Pedofilo si aggira su Tik Tok, la dirigente scolastica Concetta Ponticelli conferma la circolare da Modena

di Redazione Bufale |

Pedofilo si aggira su Tik Tok, la dirigente scolastica Concetta Ponticelli conferma la circolare da Modena Bufale.net

Ci sono due aspetti da prendere in esame oggi 30 ottobre a proposito della circolare diramata dalla dirigente scolastica Concetta Ponticelli, in merito ad un allarme pedofilia che avrebbe avuto origine tramite l’app Tik Tok.
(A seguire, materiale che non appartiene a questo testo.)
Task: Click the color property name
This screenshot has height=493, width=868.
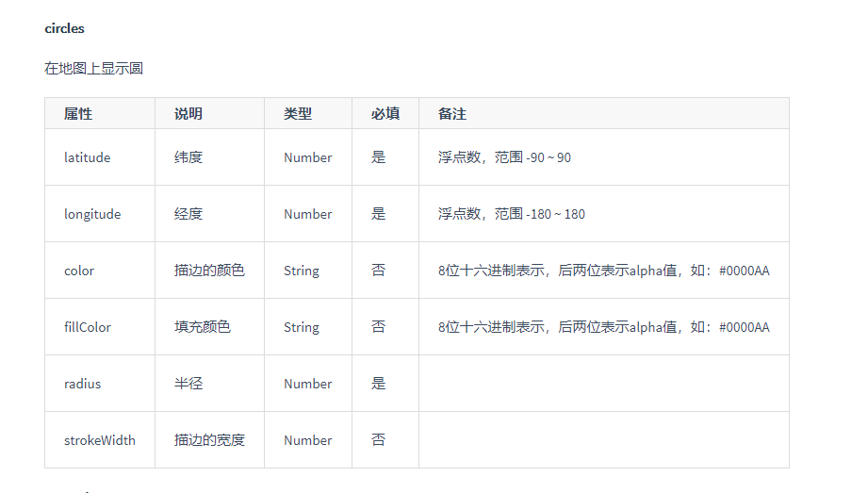Action: coord(79,271)
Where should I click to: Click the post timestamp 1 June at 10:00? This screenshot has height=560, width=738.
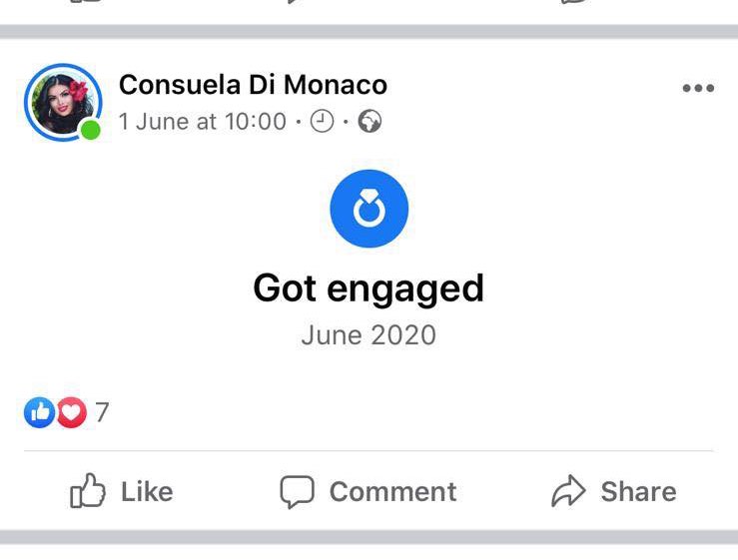(202, 122)
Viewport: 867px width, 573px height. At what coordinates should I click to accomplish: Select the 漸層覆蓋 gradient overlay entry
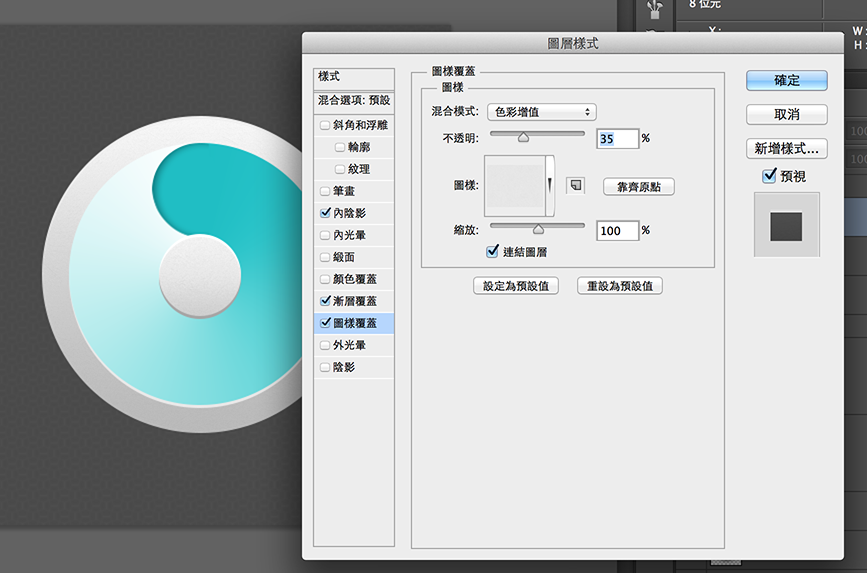point(355,301)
Dopo gli alert sulla medesima lunghezza d’onda pubblicati anche da noi tramite un articolo specifico, bisogna prendere in considerazione un avviso ai genitori che in giornata ha avuto ampia diffusione sui social, se non altro per l’allarme pedofilia connesso ad esso.

Come Tik Tok viene utilizzato dal pedofilo secondo Concetta Ponticelli

L’autenticità della circolare in questione, che trovate qui di seguito, è stata confermata dalla diretta interessata. La stessa dirigente scolastica del Comprensivo 1 di Modena, infatti, ha rilasciato un’importante intervista al sito Ultimissime Modena, in cui ha confermato che il genitore di un alluno ha scoperto una chat di Tik Tok tra suo figlio e una persona sconosciuta, un adulto, a quanto pare non residente in Emilia Romagna. A quel punto, il genitore ha fatto scattare l’allarme, rivolgendosi sia alle Forze dell’Ordine, sia alle maestre.
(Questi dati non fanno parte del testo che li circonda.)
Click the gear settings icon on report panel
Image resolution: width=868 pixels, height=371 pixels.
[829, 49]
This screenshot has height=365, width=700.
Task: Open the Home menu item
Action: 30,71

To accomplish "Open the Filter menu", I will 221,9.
Parlando di Tik Tok, Concetta Ponticelli ha confermato di aver sollecitato i genitori a controllare i propri figli, in quanto a suo dire l’utilizzo degli smartphone ed in particolare di questa app potrebbe esporre i ragazzi a pericoli. Pare infatti, che l’uomo abbia tentato approcci non opportuni con un ragazzino. A questo punto si sconfina tra la “notizia vera” e la cosiddetta “analisi in corso”. Insomma, se da un lato è autentica la suddetta circolare, allo stesso tempo la colpevolezza dell’uomo (a quanto pare già identificato secondo Gazzetta di Modena) dovrà essere dimostrata nelle sedi opportune.

Cosa vuol dire questo? Giusto tenere gli occhi aperti, soprattutto se adolescenti a noi vicini utilizzino app come Tik Tok, ma allo stesso tempo sconsigliamo di far girare sui social la foto di un uomo la cui identità e colpevolezza è ancora tutta da dimostrare.